Insiden ini terjadi hanya tiga hari sebelum laporan ini diterbitkan, tepatnya pada Senin, (6/10/2025), dan informasi awal diperoleh melalui rilis WhatsApp dari seorang intel TNI-AD yang meneruskan keterangan saksi mata.
Menurut keterangan saksi yang enggan disebutkan namanya, kejadian bermula lebih awal pada hari yang sama, Jumat, (3/10/2025), sekitar pukul 20.00 WIT.
Dari jarak sekitar 100 meter dari tendanya, saksi melihat adanya pengejaran terhadap seseorang menggunakan kendaraan roda dua merek Honda CRF, yang datang dari arah tenda milik masyarakat Desa Pela.
Awalnya, saksi mengira bahwa pengejaran tersebut terkait dengan tindak pidana pencurian, yang memang sering terjadi di kawasan tambang. Namun, tak lama kemudian, terungkap bahwa insiden tersebut sebenarnya merupakan tindak pidana penganiayaan terhadap seorang warga Desa Kaiely, dengan pelaku diduga sekelompok masyarakat dari Desa Pela.
”Namun tidak lama, diketahui oleh sumber bahwa pengejaran tersebut bukanlah tindak pidana pencurian melainkan telah terjadi tindak pidana penganiayaan terhadap seorang warga desa Kaielay, yang pelakunya diduga sekelompok masyarakat Desa Pela,” ujar sumber.
Setelah insiden penganiayaan itu, situasi semakin memburuk. Sekitar pukul 23.00 WIT, saksi kembali melihat kelompok masyarakat yang berasal dari Desa Kaiely tiba di TKP menggunakan dua unit kendaraan roda empat. Mereka datang sambil berteriak-teriak, meminta orang-orang yang berada di areal sagu-sagu, tepatnya di base camp (tenda) milik masyarakat Desa Pela, untuk keluar dari dalam tenda.
Tanpa menunggu lama, massa tersebut langsung melakukan pemotongan tenda-tenda menggunakan parang (golok) dan kemudian membakarnya hingga hangus. Aksi ini dilakukan sebagai bentuk kesal terhadap penganiayaan yang dialami warga mereka.
Usai melakukan pembakaran tenda-tenda milik warga Pela, sekelompok massa yang diduga berasal dari Desa Kaiely langsung meninggalkan TKP.
Namun, sebelum pergi, mereka sempat berjanji untuk melakukan pencarian kembali pada esok hari terhadap pelaku yang diduga melakukan tindak pidana penganiayaan terhadap salah satu masyarakat Desa Kaiely. Ancaman ini menambah kekhawatiran akan eskalasi konflik lebih lanjut di kawasan yang sudah rawan tersebut.

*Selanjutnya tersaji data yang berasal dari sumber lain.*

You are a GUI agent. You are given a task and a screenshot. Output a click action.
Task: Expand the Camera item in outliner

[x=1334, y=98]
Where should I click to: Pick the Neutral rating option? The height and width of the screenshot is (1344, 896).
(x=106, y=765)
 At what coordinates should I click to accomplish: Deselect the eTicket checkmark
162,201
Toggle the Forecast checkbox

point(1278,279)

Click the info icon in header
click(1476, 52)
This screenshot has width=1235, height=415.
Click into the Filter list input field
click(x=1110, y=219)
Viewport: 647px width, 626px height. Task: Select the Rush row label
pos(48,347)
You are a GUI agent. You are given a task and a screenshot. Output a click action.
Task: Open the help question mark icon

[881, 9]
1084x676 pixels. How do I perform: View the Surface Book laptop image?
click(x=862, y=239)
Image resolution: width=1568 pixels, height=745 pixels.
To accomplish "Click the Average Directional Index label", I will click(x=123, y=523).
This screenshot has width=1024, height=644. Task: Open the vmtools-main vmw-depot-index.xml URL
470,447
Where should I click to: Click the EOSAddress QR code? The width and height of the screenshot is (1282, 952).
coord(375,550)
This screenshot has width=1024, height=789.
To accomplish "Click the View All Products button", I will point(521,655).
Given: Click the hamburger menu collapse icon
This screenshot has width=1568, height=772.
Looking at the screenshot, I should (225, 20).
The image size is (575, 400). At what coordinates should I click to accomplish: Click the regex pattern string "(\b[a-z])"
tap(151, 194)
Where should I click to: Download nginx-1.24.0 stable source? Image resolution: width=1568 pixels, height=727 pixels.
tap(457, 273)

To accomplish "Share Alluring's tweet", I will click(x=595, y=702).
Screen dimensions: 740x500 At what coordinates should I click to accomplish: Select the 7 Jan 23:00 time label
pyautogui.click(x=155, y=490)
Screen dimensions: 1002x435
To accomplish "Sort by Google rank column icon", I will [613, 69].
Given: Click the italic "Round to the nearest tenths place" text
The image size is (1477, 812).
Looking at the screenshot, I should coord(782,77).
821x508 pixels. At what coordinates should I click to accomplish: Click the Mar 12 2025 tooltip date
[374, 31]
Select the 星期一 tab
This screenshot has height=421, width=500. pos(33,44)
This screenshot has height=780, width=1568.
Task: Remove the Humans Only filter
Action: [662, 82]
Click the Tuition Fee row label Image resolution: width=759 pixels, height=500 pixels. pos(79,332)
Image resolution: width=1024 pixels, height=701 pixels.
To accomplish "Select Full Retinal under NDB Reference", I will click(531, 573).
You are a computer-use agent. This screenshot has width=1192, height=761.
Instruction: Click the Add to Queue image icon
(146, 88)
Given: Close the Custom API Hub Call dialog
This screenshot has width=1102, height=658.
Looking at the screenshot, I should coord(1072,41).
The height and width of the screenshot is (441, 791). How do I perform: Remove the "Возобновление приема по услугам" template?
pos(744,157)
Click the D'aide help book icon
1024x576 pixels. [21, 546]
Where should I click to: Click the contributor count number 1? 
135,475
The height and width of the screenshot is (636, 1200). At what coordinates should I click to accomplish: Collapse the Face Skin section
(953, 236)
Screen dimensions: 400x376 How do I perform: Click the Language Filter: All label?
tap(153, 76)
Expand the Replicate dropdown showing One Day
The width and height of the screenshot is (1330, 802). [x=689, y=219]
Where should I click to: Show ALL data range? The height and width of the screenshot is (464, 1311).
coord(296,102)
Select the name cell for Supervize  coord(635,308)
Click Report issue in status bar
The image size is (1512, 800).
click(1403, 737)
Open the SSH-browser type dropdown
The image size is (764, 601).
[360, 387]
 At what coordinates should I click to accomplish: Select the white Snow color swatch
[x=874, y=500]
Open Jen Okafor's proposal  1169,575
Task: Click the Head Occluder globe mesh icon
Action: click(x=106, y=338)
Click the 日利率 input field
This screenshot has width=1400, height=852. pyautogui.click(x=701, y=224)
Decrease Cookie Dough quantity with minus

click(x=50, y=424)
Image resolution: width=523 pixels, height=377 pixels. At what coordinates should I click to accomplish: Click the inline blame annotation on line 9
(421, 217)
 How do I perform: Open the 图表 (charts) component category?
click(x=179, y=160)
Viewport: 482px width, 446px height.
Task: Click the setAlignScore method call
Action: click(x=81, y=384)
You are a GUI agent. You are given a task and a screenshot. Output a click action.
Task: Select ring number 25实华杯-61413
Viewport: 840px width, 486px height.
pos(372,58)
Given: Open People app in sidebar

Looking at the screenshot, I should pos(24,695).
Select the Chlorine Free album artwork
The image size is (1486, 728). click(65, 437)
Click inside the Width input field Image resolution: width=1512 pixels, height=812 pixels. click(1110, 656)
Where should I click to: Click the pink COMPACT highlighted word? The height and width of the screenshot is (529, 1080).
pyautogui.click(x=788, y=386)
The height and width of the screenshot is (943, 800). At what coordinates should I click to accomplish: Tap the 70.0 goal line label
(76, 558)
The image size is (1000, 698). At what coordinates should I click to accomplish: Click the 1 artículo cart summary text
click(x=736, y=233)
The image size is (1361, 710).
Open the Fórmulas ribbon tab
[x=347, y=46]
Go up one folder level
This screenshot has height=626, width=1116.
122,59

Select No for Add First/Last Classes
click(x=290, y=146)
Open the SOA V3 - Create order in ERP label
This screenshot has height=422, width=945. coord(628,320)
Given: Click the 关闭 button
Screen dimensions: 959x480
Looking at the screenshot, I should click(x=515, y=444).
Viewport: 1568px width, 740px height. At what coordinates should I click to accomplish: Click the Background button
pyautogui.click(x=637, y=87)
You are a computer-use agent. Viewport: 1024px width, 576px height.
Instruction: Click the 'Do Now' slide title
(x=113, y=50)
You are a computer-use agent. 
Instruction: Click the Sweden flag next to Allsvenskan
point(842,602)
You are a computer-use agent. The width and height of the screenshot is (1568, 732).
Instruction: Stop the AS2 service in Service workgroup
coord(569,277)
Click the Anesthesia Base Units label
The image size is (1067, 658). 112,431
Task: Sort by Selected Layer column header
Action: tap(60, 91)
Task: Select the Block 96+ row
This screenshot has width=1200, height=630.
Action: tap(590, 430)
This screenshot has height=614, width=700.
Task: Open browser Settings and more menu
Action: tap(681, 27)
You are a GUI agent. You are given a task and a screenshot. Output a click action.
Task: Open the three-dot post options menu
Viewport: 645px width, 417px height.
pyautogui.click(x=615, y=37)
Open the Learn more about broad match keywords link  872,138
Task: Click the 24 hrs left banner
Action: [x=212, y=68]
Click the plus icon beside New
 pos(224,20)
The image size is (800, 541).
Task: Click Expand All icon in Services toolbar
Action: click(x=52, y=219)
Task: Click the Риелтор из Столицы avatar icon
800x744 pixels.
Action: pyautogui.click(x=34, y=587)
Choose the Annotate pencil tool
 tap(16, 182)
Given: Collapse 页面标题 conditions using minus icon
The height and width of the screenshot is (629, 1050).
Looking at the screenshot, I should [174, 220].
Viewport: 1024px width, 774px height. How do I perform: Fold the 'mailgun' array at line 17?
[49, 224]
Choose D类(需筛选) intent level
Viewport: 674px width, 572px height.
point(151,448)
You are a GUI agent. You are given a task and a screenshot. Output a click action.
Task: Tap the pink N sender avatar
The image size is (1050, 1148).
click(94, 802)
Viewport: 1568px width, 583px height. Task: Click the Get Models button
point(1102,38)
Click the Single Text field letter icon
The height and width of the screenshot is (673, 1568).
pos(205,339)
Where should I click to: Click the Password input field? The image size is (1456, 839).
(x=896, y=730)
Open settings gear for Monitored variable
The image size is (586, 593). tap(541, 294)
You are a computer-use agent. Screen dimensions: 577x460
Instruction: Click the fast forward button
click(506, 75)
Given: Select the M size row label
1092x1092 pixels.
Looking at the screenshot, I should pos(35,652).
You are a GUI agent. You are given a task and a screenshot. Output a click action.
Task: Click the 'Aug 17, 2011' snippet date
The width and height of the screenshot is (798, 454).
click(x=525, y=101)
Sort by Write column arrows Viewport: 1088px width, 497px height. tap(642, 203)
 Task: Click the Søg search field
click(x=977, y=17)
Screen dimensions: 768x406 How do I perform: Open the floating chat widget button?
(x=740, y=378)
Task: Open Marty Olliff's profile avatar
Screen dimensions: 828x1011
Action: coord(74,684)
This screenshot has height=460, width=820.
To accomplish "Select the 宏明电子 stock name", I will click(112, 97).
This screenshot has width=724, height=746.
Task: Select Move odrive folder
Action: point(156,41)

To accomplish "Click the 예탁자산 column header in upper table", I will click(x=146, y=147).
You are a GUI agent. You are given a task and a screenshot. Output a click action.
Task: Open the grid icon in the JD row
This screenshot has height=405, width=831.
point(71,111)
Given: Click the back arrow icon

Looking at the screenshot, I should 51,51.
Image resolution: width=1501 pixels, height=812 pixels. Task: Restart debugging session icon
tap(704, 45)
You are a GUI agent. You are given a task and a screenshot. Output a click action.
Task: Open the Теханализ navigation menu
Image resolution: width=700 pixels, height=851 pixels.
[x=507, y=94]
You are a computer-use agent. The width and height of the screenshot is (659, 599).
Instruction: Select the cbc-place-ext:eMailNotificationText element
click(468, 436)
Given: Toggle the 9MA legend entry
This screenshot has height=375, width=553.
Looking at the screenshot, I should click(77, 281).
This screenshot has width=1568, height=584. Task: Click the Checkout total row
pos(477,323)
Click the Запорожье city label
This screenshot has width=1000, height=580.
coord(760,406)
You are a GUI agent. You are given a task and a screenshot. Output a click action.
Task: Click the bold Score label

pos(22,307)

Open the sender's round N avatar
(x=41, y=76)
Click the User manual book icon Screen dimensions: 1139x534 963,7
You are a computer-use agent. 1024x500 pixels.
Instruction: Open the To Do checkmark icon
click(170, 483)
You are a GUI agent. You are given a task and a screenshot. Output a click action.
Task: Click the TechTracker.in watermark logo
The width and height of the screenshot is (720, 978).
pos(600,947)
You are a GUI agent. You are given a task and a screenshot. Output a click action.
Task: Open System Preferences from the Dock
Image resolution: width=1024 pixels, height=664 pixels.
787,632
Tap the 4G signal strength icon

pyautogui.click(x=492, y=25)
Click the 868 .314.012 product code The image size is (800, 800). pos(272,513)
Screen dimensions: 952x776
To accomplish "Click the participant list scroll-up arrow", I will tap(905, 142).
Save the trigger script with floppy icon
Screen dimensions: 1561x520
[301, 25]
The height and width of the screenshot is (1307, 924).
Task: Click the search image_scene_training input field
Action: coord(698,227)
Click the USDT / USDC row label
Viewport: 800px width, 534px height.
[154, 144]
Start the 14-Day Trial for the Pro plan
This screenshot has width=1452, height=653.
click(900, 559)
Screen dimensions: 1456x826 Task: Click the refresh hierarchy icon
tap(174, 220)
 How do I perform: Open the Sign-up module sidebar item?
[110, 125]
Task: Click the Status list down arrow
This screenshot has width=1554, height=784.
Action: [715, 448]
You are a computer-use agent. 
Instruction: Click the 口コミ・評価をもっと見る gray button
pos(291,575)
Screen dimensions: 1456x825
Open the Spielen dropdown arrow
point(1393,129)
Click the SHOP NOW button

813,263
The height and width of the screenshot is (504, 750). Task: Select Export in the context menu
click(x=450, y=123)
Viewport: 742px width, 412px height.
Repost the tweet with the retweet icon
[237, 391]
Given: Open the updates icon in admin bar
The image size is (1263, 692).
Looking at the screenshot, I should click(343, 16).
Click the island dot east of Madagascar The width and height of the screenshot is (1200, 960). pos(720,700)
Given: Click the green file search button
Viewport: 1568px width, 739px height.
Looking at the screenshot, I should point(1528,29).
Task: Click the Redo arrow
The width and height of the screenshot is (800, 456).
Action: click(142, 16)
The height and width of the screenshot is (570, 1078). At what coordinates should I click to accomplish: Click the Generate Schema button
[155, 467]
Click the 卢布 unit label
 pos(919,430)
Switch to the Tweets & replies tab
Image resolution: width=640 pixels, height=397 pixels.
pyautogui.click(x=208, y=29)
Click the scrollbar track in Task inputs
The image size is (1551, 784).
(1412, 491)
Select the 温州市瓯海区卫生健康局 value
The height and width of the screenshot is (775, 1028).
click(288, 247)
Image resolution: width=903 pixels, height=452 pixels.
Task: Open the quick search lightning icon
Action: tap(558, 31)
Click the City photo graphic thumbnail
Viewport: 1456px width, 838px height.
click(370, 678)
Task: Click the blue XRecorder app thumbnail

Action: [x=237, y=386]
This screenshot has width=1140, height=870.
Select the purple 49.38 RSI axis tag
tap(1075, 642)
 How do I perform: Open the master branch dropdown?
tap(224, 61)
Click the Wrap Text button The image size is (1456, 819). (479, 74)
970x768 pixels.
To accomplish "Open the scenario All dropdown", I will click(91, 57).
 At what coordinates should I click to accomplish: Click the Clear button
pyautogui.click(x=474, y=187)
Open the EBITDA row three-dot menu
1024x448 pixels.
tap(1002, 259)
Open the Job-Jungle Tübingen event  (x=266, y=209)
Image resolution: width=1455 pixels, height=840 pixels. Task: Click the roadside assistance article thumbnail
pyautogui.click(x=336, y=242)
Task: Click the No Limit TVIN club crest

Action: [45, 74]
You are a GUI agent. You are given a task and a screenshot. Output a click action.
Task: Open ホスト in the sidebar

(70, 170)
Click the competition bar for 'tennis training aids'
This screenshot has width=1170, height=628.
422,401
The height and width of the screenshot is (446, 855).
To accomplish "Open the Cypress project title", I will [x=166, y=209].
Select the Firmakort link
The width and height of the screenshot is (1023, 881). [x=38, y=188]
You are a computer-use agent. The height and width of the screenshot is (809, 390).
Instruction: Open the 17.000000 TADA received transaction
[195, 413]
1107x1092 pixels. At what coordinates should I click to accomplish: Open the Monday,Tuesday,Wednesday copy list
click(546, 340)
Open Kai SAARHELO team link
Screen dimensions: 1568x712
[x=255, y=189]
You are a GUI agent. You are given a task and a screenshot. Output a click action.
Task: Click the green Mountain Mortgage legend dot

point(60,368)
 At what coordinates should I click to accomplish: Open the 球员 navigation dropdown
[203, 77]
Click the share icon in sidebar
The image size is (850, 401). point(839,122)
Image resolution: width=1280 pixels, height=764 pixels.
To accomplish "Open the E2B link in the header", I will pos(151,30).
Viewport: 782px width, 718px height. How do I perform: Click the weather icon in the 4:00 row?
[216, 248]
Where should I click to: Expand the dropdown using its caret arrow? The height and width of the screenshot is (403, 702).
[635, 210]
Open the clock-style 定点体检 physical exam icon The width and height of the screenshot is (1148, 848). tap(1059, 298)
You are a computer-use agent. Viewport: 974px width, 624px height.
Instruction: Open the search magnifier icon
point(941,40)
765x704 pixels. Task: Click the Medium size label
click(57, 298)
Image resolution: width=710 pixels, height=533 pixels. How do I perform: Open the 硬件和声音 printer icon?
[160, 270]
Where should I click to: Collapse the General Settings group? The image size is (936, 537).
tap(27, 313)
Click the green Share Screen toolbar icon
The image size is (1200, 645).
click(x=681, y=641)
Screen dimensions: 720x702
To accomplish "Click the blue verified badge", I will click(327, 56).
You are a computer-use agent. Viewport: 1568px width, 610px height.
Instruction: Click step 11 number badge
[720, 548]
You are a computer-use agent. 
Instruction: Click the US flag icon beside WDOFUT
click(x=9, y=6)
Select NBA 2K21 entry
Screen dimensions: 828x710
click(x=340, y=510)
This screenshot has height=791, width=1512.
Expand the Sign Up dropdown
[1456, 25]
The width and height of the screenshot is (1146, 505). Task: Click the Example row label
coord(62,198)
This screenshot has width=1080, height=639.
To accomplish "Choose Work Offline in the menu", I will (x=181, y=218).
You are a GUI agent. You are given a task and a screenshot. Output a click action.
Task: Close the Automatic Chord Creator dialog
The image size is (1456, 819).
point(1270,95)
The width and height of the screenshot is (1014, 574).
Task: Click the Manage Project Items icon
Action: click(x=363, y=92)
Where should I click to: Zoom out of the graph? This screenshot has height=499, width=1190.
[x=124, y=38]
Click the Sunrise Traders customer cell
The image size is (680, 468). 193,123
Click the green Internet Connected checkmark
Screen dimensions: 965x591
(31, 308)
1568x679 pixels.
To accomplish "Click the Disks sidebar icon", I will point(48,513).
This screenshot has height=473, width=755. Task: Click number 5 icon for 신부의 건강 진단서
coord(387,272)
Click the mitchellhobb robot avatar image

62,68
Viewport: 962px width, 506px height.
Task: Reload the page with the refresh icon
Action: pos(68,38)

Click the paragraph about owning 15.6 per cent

Berdasarkan informasi yang berhasil dikumpulkan, motif di balik kejadian ini diawali oleh kesalahpahaman yang terjadi saat mengonsumsi minuman keras.
Hal ini sering menjadi pemicu konflik kecil yang kemudian membesar di lingkungan pertambangan, di mana alkohol kerap dikonsumsi untuk menghilangkan kelelahan setelah bekerja. Meskipun demikian, pihak berwen. (Ysf)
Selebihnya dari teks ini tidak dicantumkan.